> What you will do
Leave out all pictures. Extract exactly the lines from the one containing "Image resolution: width=1475" through the end of the data.

___ Data excerpts

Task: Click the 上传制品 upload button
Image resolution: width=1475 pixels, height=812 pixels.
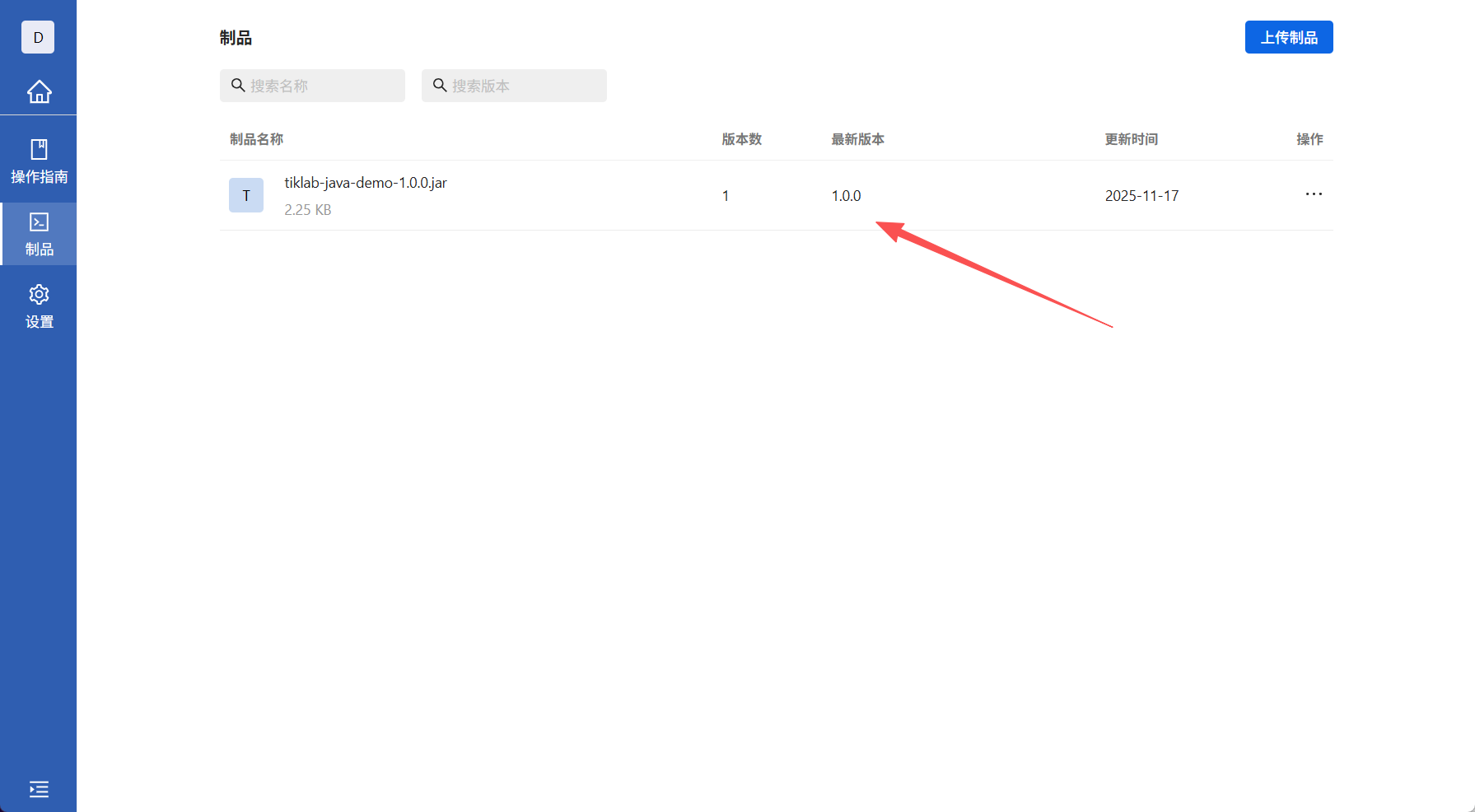Action: tap(1289, 37)
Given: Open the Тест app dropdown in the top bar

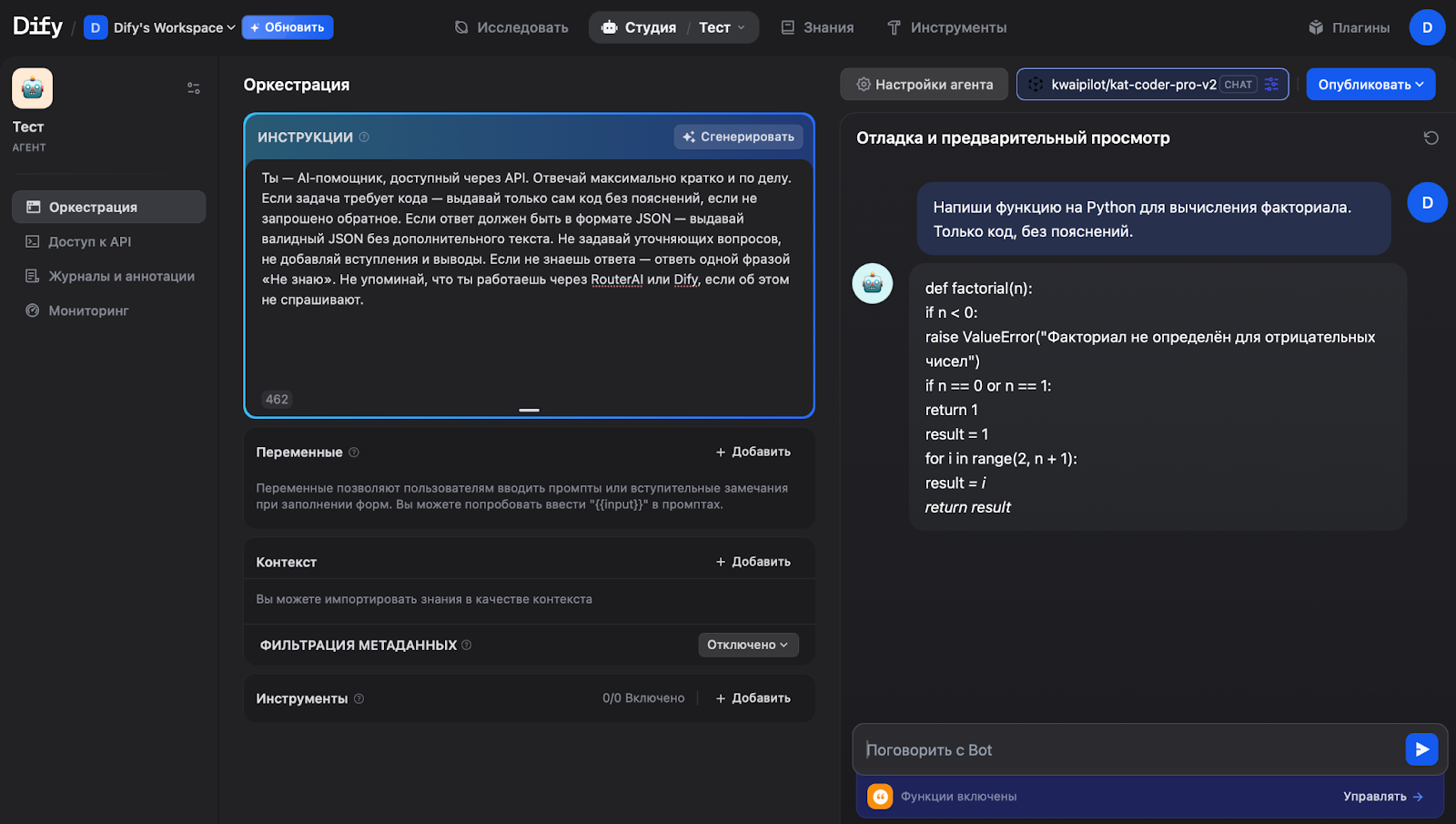Looking at the screenshot, I should [x=721, y=27].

______

> Finished task
Image resolution: width=1475 pixels, height=812 pixels.
Action: tap(1289, 37)
Given: Open the Тест app dropdown in the top bar

Looking at the screenshot, I should [x=721, y=27].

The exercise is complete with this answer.